Capital investment by companies excluding the financial and insurance sectors fell 1.2 percent in the July-September period from a year ago, the Finance Ministry said Monday, adding to concerns over the impact of the U.S. housing loan mess.

The drop in capital investment marked the second consecutive quarterly decline on year, but the dip in the latest quarter is smaller. Capital spending on plants and equipment fell 4.9 percent in the April-June quarter.

The latest quarterly survey covered about 20,000 companies capitalized at ¥10 million or more.

The survey clearly showed that profits and the rate of sales growth slowed, clouding the outlook for capital investment and wage growth, economists said, noting a possible U.S. slowdown will damage export-led growth here.

Overall pretax profit fell 0.7 percent in the quarter, marking the first slide in five years.

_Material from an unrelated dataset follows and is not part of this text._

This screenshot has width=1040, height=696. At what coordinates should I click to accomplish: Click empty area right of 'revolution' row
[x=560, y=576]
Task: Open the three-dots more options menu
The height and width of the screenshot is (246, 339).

Sales rose 2.0 percent, the smallest gain in four years.

"I don't think Japan will enter a recession, but it largely depends on external demand, because a favorable (level) of internal demand is not seen yet," said Hiroshi Shiraishi, an economist at Lehman Brothers in Tokyo.

Companies earned profits, but this did not translate into wage growth, Shiraishi said.

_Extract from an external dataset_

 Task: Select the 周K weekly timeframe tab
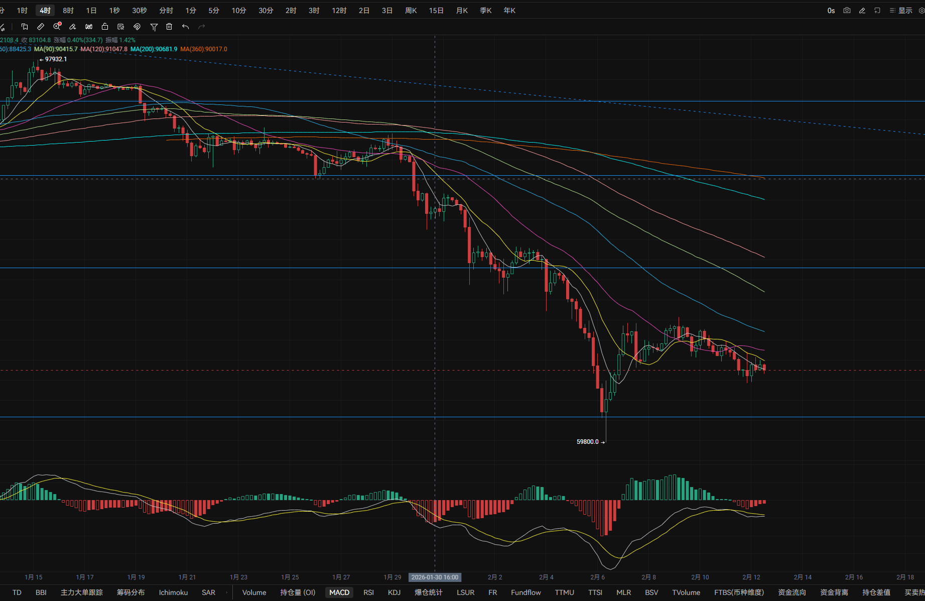click(x=411, y=11)
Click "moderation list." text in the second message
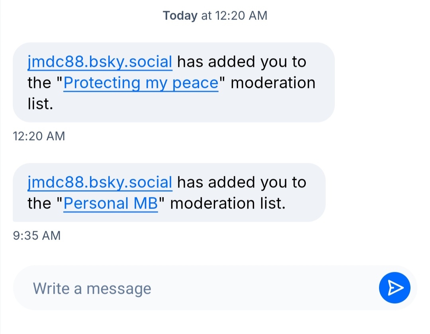Screen dimensions: 430x334 click(x=230, y=203)
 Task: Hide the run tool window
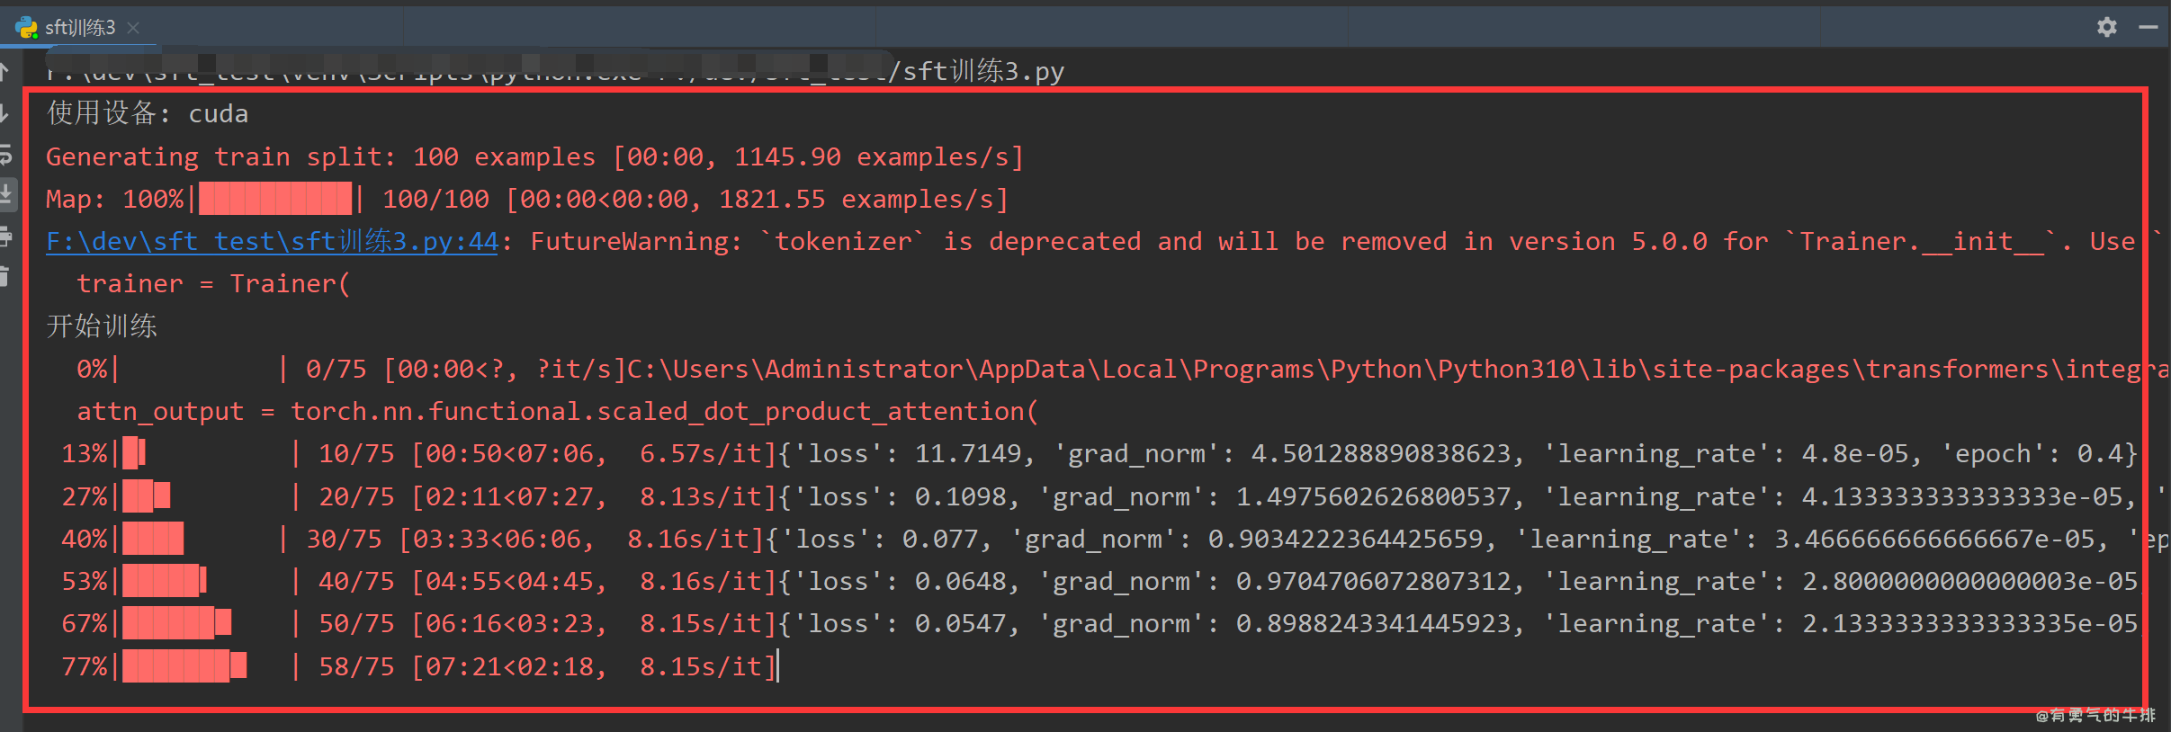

The latest survey showed that small and medium-size companies are finding it difficult to pass on rising raw material costs and such rising costs have started to squeeze their profits, he said, pointing to a drastic 16.9 percent decline on year in pretax profits at medium-size companies, which in the survey are defined as those capitalized at ¥100 million to ¥1 billion.

Manufacturers' spending on plants and equipment rose 6.1 percent, while nonmanufacturers' capital spending fell 5.1 percent.

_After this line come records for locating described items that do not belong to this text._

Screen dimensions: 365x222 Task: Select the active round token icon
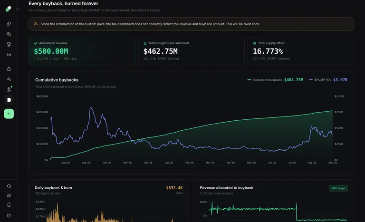[x=9, y=100]
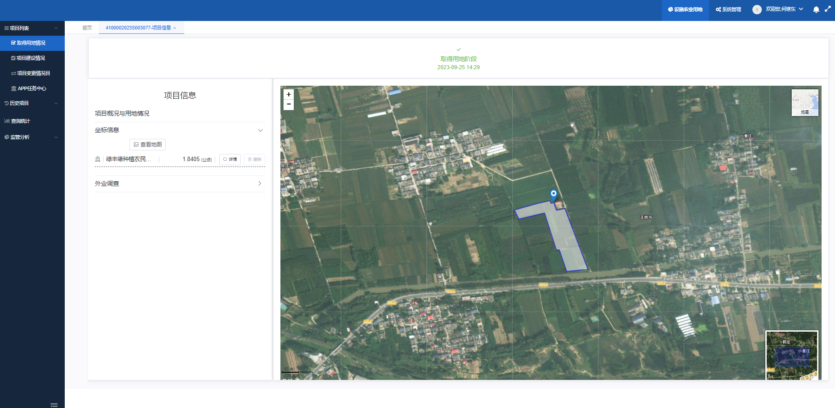Switch basemap using the 地图 layer thumbnail
Image resolution: width=835 pixels, height=408 pixels.
[x=805, y=103]
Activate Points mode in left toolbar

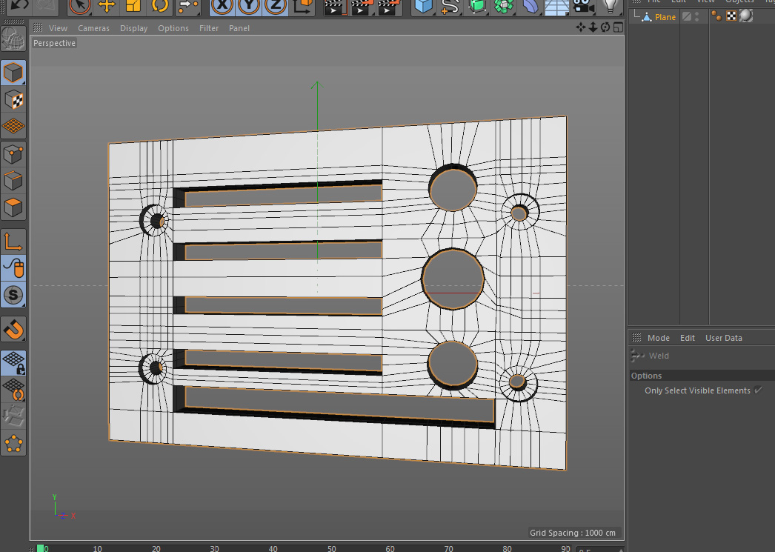13,154
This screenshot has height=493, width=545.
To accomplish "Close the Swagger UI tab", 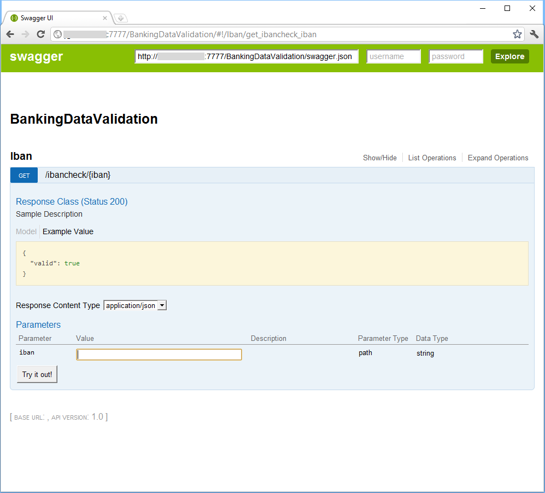I will point(105,18).
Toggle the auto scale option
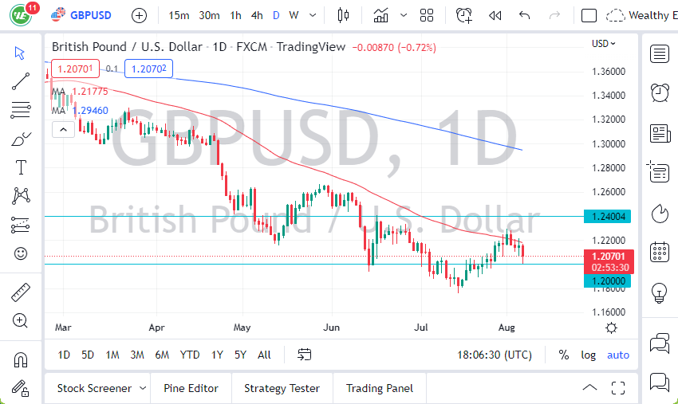The width and height of the screenshot is (678, 404). point(617,355)
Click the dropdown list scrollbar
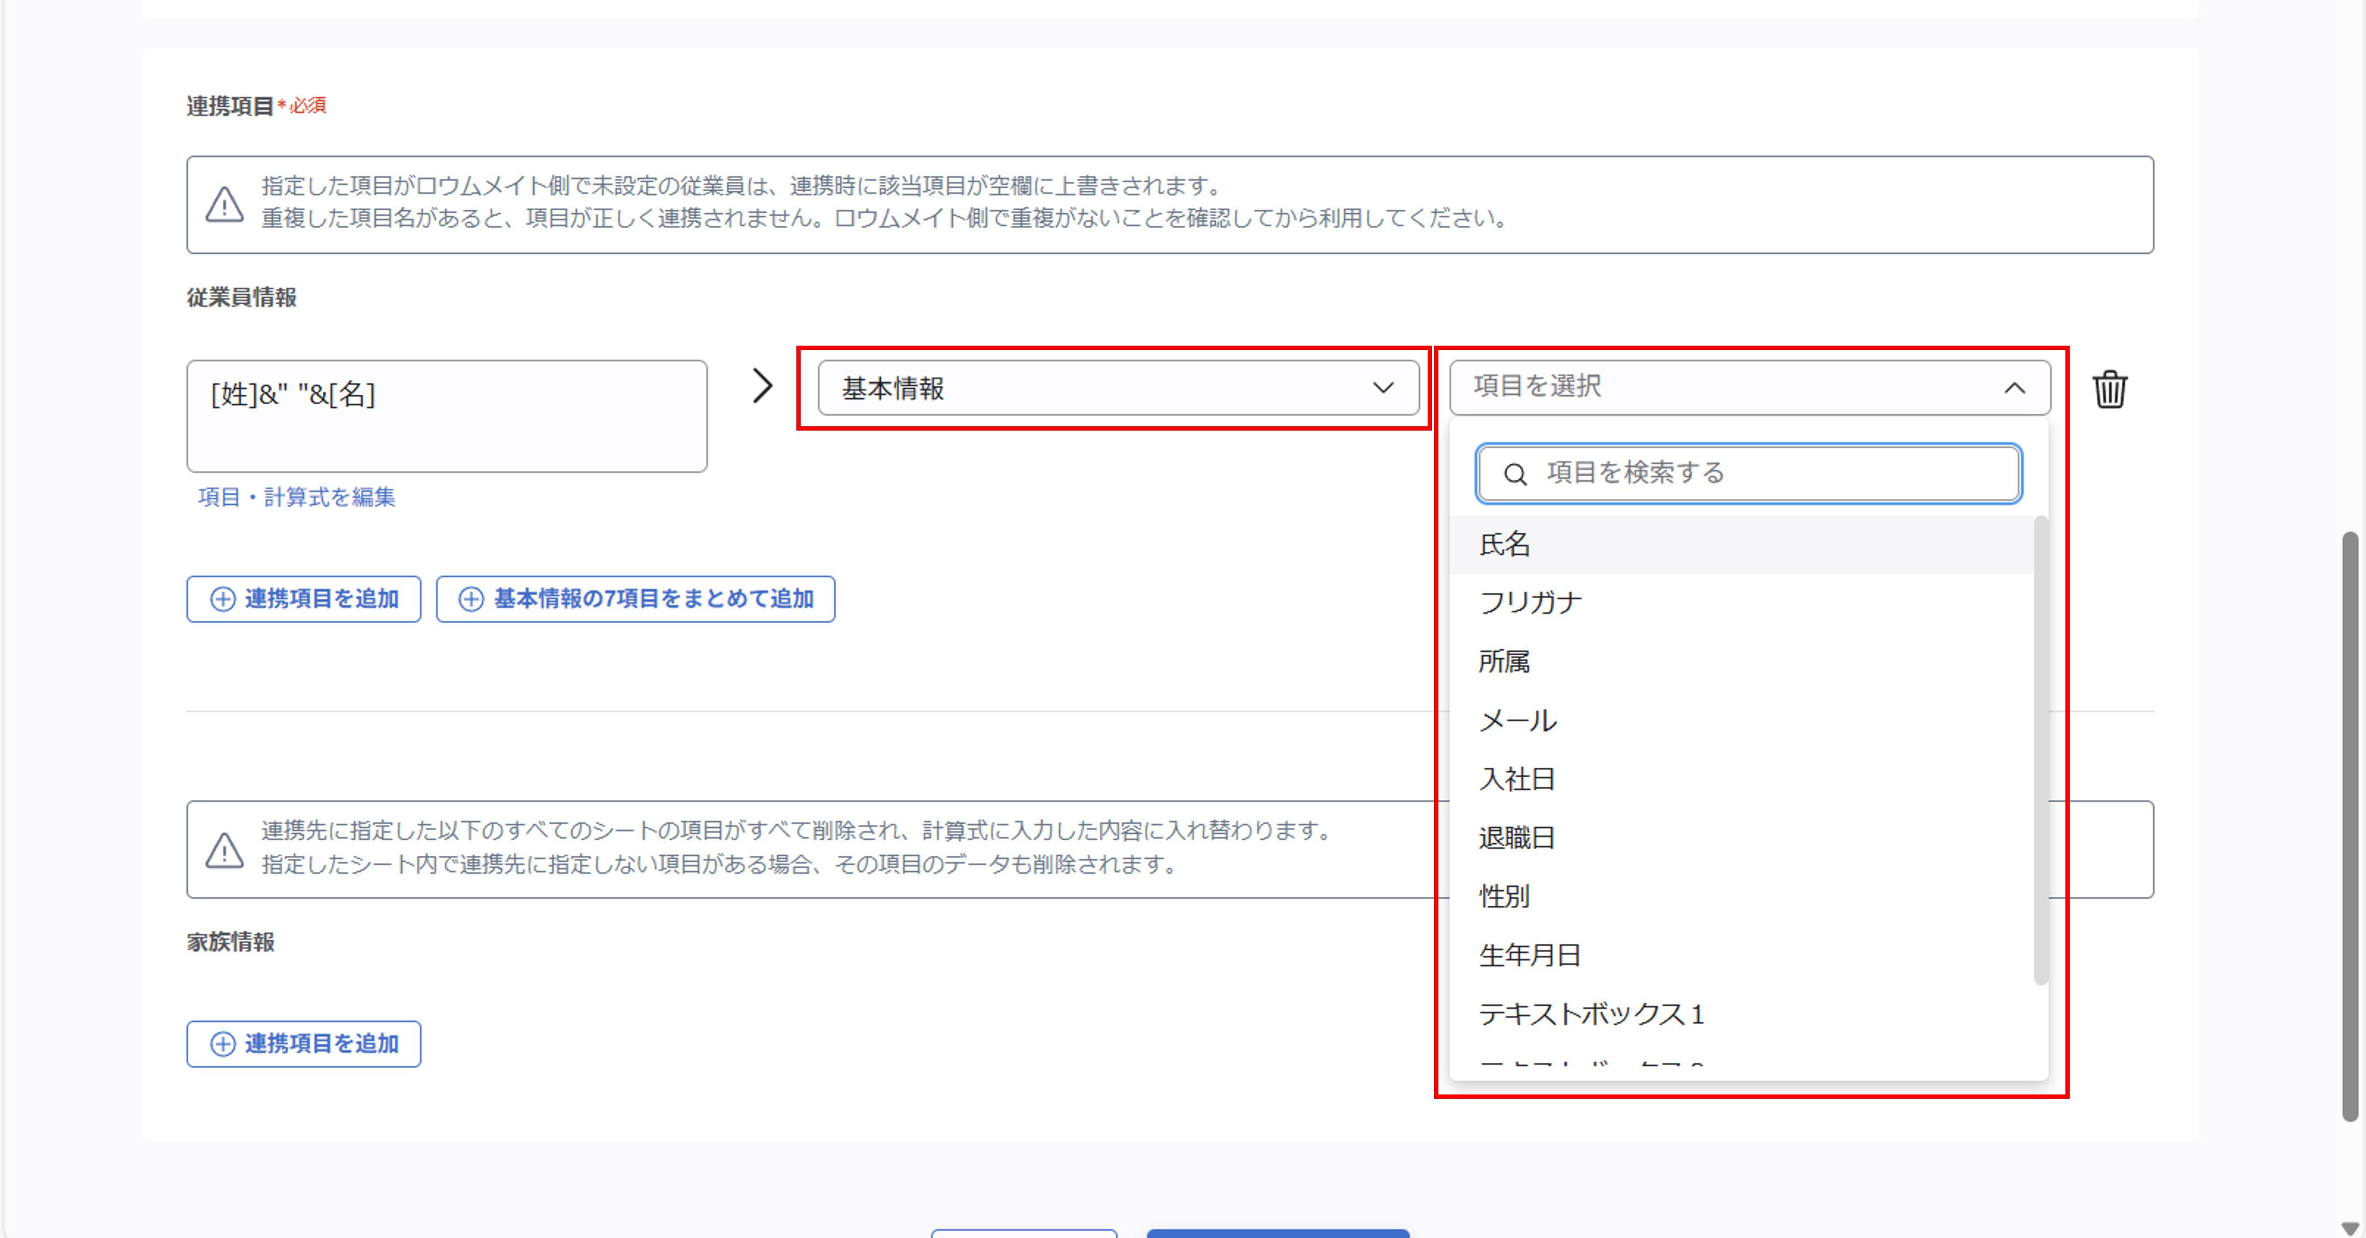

The government will use the report to revise its gross domestic product estimate due out Friday. Economists said the government will "slightly" revise capital spending figures upward, but overall GDP figures will remain around the same level.

Preliminary GDP figures released last month showed the economy expanding an annualized 2.6 percent in the quarter, thanks to solid exports to Asia and Europe.

In a separate report, the labor ministry said wages remained unchanged in October from a year earlier.